Record excerpts below:
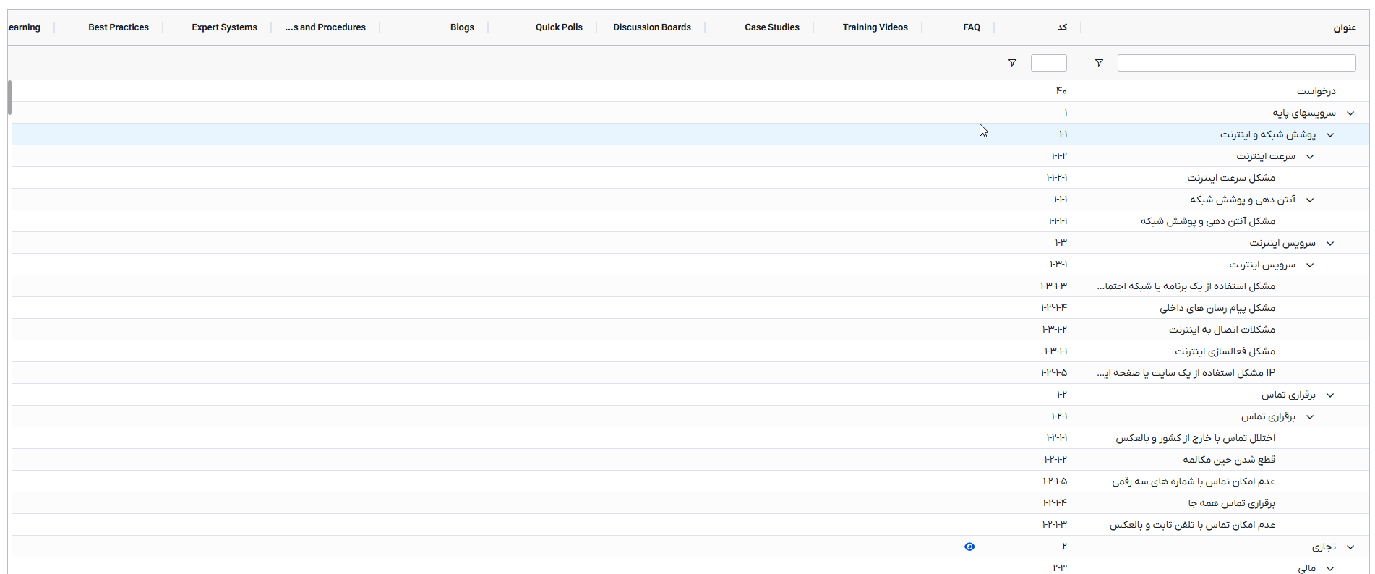The image size is (1375, 574).
Task: Collapse the سرعت اینترنت node
Action: tap(1309, 157)
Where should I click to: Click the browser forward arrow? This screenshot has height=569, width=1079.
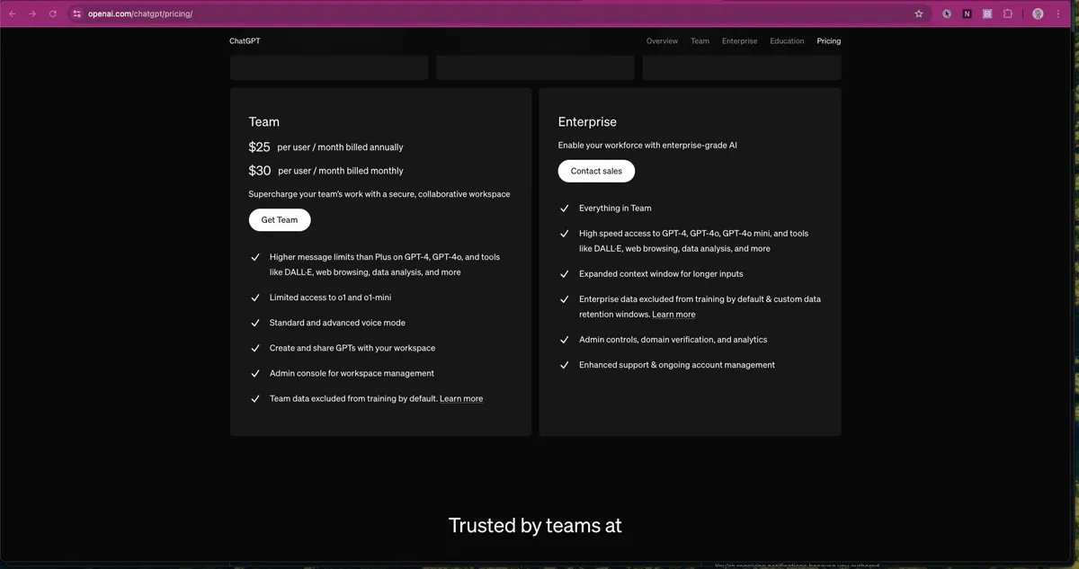click(32, 13)
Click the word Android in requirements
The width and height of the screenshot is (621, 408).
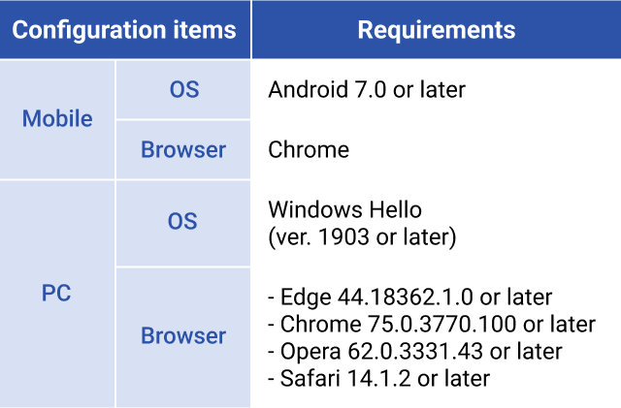[x=309, y=89]
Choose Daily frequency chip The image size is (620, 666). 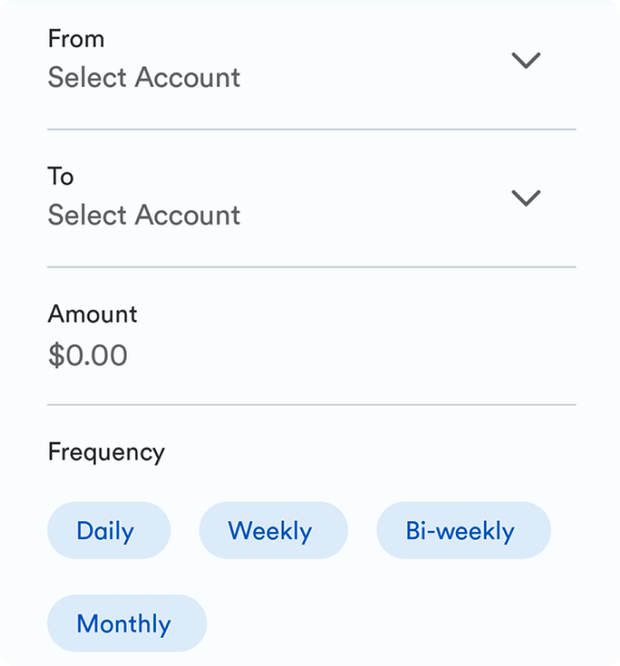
End of Record excerpts.
■ Exercise objective ■
Set down exactly, and only, the lines from the one containing "Where should I" through the last line of the entries. Pictures do not belong in the copy.

■ Written response ■
Where should I click to: Click the browser forward arrow? This screenshot has height=569, width=1079.
click(32, 13)
Click the word Android in requirements
The width and height of the screenshot is (621, 408).
[x=309, y=89]
Choose Daily frequency chip The image size is (620, 666). 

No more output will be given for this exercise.